Can users help solve the mobile security disconnect?
Connecting state and local government leaders
Today’s mobile IT environment -- with all of the issues bring-your-own-device policies and shadow IT mobile bring with it -- represents a starkly different world to secure and manage.
Read any story about cybersecurity these days, and chances are you’ll see at least some mention of the importance of mobile security. That’s for good reason, because mobile is considered one of the greatest, if not the greatest, risk to overall enterprise IT security. Despite this acknowledgement, enterprises are still not doing enough to protect again mobile threats.
At least, that’s the conclusion of MobileIron’s latest quarterly Mobile Security and Risk Review, which details a fairly stark disconnect between the threats faced by both private and government organizations and the protections they’ve implemented.
Despite the noted rise in the number and sophistication of mobile threats, MobileIron found, only 8 percent of organizations are enforcing operating system updates, and less than 5 percent are using the most modern mobile security applications, such as app reputation or mobile threat detection software.
All of this shows that, while the speed at which attacks are developed and implemented is increasing, enterprises are still not doing what they should to protect themselves. This “lack of security hygiene demonstrates that enterprises are alarmingly complacent, even when many solutions are available,” according to James Plouffe, MobileIron’s lead architect.
Other surveys have come to the same conclusion. A recent Ponemon Institute study, for example, found that a large majority of respondents saw mobile devices as both susceptible to hacking and the probable cause of data breaches in their organizations, but only a third were “vigilant” in protecting their data. Just under 40 percent didn’t even see a pressing reason to protect data on their mobile devices.
Sean Frazier, the chief technology evangelist for MobileIron’s Public Sector Practice and someone who has years of experience working with government, said that while agencies are certainly thinking about doing right by mobile overall, they still don’t have a concept beyond those of basic mobile capabilities.
They’re “struggling to get their arms around the whole mobile app concept,” he said. They are not yet as capable as many other organizations around the world, and they either don’t fully understand the dangers, “or they do, but find they can’t respond as quickly or as well.”
There’s a disconnect with this, he believes. Government overall responds well to most IT security incidents, but it doesn’t seem to understand how to transfer that insight to mobile. When MobileIron goes into agencies and asks to talk to the folks in charge of mobile, he said, they’ll often get shunted over to those in charge of email or other functions -- not to the security people.
Disconnects show up in other areas of government as well. The Obama administration, for example, has been pushing for the increased use of encryption to safeguard at least some part of the IT traffic chain. The Office of Management and Budget last year issued a memo requiring agencies to use HTTPS for all website and services connections by the end of 2016.
At the same time, however, national security officials have been making a concerted pitch to get some kind of back door inserted into operating systems, messaging services, etc. to help them tap into encrypted communications from suspected terrorists. Experience has shown that, if those kinds of workarounds exist, at some point the bad guys will find them and use them to get into government networks and systems.
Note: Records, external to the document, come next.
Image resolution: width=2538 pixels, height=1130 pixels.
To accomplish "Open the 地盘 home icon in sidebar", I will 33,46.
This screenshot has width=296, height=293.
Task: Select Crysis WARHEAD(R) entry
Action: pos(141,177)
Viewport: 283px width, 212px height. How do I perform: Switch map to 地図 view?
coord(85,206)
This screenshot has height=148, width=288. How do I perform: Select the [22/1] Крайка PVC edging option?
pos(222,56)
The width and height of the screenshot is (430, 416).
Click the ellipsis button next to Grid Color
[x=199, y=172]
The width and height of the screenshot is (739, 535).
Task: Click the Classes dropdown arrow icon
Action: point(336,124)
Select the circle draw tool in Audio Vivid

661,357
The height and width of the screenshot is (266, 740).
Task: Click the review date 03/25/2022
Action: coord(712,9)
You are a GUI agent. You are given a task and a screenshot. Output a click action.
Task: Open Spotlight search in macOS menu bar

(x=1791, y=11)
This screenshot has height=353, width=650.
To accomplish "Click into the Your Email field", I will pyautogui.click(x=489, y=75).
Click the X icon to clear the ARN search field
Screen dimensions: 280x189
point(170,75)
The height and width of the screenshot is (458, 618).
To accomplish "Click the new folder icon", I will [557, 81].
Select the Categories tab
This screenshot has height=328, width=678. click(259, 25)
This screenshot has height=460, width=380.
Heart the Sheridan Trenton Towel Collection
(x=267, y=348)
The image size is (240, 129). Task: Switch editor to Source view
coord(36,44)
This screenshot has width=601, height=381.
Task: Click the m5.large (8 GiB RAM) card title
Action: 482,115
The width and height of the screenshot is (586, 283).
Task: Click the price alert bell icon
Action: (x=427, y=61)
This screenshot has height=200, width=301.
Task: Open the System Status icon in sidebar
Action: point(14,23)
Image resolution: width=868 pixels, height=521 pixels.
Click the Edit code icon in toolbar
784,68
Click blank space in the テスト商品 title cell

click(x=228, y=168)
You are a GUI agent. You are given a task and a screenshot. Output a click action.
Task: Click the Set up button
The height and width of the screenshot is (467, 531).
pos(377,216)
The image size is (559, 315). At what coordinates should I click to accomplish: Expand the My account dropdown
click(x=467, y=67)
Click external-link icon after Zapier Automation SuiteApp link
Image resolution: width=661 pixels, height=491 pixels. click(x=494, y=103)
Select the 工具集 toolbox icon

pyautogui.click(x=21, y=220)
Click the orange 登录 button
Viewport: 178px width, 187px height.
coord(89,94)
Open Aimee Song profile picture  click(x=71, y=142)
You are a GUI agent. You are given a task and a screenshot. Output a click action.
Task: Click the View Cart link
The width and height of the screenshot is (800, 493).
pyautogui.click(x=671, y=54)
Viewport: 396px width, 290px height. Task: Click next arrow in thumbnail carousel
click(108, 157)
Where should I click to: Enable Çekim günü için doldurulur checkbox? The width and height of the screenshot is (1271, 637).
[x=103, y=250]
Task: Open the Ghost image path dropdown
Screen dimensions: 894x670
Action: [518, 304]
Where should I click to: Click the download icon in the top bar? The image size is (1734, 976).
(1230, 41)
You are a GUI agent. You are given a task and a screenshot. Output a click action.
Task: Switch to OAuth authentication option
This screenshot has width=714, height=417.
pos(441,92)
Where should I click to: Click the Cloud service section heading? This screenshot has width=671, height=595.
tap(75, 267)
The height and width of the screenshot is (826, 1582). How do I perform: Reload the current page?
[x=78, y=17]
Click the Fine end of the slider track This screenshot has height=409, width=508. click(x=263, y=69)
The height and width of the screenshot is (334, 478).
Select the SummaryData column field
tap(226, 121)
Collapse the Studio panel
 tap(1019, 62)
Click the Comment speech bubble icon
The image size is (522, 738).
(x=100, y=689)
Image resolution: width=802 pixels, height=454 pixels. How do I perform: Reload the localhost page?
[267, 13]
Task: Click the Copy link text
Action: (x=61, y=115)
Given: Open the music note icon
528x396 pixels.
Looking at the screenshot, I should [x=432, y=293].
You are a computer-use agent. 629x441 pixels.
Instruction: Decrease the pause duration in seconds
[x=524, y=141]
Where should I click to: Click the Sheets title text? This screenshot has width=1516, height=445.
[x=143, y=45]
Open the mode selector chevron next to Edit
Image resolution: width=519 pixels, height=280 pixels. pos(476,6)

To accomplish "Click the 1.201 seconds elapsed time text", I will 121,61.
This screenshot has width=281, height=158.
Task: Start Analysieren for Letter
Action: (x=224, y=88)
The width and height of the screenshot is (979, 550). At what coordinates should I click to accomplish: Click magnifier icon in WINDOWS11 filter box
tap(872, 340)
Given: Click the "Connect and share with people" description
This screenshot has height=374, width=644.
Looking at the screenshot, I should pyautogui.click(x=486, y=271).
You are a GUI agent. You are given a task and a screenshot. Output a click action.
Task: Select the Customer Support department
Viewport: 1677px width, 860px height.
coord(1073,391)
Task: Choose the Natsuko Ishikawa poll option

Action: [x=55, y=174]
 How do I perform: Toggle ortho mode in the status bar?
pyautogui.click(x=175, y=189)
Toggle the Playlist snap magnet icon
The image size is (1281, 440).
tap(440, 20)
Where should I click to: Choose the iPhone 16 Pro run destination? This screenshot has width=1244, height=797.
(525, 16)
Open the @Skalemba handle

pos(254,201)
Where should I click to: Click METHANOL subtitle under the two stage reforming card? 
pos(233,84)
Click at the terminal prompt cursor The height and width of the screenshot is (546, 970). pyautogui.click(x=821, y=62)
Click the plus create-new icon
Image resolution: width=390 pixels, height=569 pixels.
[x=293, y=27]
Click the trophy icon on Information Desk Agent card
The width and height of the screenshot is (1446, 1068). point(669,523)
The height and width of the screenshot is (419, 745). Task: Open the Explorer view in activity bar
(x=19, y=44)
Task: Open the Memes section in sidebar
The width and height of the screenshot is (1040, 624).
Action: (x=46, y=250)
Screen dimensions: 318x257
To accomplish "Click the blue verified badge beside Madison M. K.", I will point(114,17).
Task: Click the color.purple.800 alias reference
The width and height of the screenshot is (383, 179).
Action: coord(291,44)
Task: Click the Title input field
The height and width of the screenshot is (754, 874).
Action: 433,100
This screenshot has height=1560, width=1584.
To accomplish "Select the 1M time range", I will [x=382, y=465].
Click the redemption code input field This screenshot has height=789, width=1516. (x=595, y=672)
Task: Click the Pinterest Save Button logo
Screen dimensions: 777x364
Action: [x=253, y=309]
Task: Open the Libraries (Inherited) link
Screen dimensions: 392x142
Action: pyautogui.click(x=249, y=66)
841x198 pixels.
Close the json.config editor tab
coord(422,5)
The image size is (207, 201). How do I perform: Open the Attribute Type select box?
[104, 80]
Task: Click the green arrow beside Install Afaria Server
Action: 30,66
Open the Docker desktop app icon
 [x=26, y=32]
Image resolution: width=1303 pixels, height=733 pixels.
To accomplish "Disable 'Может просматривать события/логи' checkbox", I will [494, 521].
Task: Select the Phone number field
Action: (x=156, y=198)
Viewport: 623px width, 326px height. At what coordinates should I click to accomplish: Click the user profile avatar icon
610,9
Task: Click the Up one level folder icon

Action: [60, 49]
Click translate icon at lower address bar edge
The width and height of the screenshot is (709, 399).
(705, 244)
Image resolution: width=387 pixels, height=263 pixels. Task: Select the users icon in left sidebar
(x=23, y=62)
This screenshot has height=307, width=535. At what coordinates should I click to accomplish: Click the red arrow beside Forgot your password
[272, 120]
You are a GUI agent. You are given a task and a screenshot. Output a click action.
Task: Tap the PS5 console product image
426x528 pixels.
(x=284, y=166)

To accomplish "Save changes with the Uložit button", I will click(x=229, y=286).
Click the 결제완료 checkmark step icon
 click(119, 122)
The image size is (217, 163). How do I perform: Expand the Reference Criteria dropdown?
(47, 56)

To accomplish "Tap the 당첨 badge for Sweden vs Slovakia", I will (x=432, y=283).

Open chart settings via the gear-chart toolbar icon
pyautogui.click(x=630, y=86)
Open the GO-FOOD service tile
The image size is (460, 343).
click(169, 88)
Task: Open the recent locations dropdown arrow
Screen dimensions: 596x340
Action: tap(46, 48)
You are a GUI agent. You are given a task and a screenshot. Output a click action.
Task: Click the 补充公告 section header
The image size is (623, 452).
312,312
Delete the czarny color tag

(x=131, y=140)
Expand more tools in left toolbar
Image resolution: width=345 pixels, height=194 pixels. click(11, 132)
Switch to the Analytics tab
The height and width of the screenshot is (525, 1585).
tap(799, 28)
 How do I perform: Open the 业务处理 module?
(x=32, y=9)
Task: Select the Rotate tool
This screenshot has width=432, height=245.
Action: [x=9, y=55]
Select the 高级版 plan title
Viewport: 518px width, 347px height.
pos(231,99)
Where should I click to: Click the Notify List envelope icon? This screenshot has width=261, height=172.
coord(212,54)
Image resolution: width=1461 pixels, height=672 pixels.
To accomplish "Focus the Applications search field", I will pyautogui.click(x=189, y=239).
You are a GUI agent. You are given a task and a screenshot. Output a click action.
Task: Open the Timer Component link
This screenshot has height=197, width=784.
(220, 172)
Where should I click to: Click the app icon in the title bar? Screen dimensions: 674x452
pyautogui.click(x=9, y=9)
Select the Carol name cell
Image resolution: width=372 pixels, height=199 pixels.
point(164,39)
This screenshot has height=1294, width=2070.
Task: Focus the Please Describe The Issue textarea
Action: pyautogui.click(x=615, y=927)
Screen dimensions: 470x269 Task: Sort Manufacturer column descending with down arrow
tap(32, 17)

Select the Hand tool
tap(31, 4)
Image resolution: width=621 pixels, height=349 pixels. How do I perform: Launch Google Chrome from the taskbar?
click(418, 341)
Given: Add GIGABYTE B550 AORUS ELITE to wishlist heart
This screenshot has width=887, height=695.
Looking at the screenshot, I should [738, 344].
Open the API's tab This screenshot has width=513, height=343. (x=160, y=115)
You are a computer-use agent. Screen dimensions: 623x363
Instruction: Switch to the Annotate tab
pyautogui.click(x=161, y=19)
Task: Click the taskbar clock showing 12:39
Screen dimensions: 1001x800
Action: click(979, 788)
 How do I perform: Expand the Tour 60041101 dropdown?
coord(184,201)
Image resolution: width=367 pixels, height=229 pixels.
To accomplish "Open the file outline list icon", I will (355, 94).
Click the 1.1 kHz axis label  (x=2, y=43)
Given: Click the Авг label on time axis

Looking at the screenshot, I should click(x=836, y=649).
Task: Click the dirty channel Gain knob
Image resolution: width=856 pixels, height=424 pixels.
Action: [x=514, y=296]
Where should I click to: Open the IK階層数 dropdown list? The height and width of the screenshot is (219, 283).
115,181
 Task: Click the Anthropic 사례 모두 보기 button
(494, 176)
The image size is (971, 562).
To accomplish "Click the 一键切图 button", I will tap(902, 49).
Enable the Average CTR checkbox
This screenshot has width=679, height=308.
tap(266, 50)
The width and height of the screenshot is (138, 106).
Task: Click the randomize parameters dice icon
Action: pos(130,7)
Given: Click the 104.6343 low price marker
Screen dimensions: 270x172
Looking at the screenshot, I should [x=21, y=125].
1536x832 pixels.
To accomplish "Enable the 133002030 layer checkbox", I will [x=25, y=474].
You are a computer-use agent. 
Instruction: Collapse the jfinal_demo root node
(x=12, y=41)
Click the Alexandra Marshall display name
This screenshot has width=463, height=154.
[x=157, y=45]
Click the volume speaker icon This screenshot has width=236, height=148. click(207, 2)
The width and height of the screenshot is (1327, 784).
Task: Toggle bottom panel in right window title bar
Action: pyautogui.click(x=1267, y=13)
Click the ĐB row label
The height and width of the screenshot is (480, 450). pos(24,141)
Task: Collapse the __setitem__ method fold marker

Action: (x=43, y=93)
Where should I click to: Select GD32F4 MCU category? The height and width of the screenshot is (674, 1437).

A basic problem, according to Frazier, is that government hasn’t caught on to the fact that mobile has fundamentally changed how IT should be viewed and managed, with users now much more involved at a higher level. That’s a radical departure from traditional views of mobile where, say, agency IT departments hand out sanctioned BlackBerrys -- with just IT-approved apps and data on them -- to their employees.
Today’s mobile IT environment -- with all of the issues bring-your-own-device policies and shadow IT bring with it -- presents a starkly different ecosystem to manage. Mobile devices today are mobile computers, not just communications devices. And it’s the users themselves, many of whom have been using mobile for their own needs for years, who have the knowledge about how to securely manage the apps and data on their devices.
Frazier said he thinks government will eventually see the utility of users managing mobile security, particularly since major manufacturers such as Apple and Samsung have built sophisticated security management into their devices.
“It’s about time that the user was brought more directly into the conversation,” he said.